Of the 6 million disabled people in the UK in 1991, 285,000, or 22% of those who declared themselves economically active, were not in work and wanted to be. Despite a 1944 law that 3% of jobs in larger organizations should go to disabled people, the average in 1991 ranges from 0.7% in the south-east to 1.5% in Yorkshire. According to another British study, a disabled person is three times more likely to be unemployed, despite evidence that disabled employees claim fewer sick days and have a reputation for being industrious. 8 out of 10 employers rated disabled workers as just as competent, if not more competent than able-bodied workers. 6% of employers surveyed openly admitted refusal to employ disabled applicants.
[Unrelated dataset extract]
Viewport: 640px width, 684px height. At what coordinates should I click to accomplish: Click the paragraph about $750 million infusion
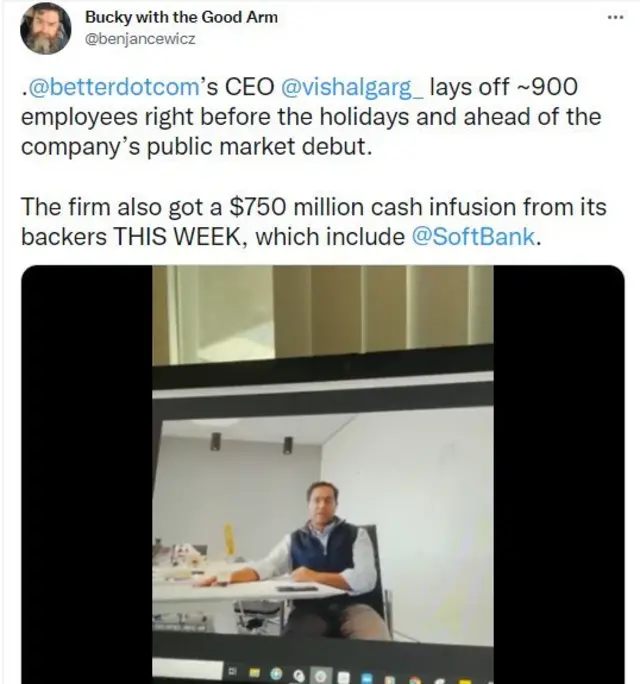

They too are fully human subjects with corresponding innate, sacred and inviolable rights, and, in spite of the limitations and sufferings affecting their bodies and faculties, they point up more clearly the dignity and greatness of man. Since disabled people are subjects with all their rights, they should be helped to participate in the life of society in all its aspects and at all the levels accessible to their capacities. The disabled person is one of us and participates fully in the same humanity that we possess. It would be radically unworthy of man, and a denial of our common humanity, to admit to the life of the community, and thus admit to work, only those who are fully functional. To do so would be to practise a serious form of discrimination, that of the strong and healthy against the weak and sick. Work in the objective sense should be subordinated, in this circumstance too, to the dignity of man, to the subject of work and not to economic advantage. (Papal Encyclical, Laborem Exercens, 14 September 1981).
Equal access to work for disabled people is practically and economically impossible for most enterprises, particularly small businesses. It means making the workplace accessible, restructuring jobs, modifying equipment, and taking on a range of potential social and medical legal liabilities for which they are unprepared.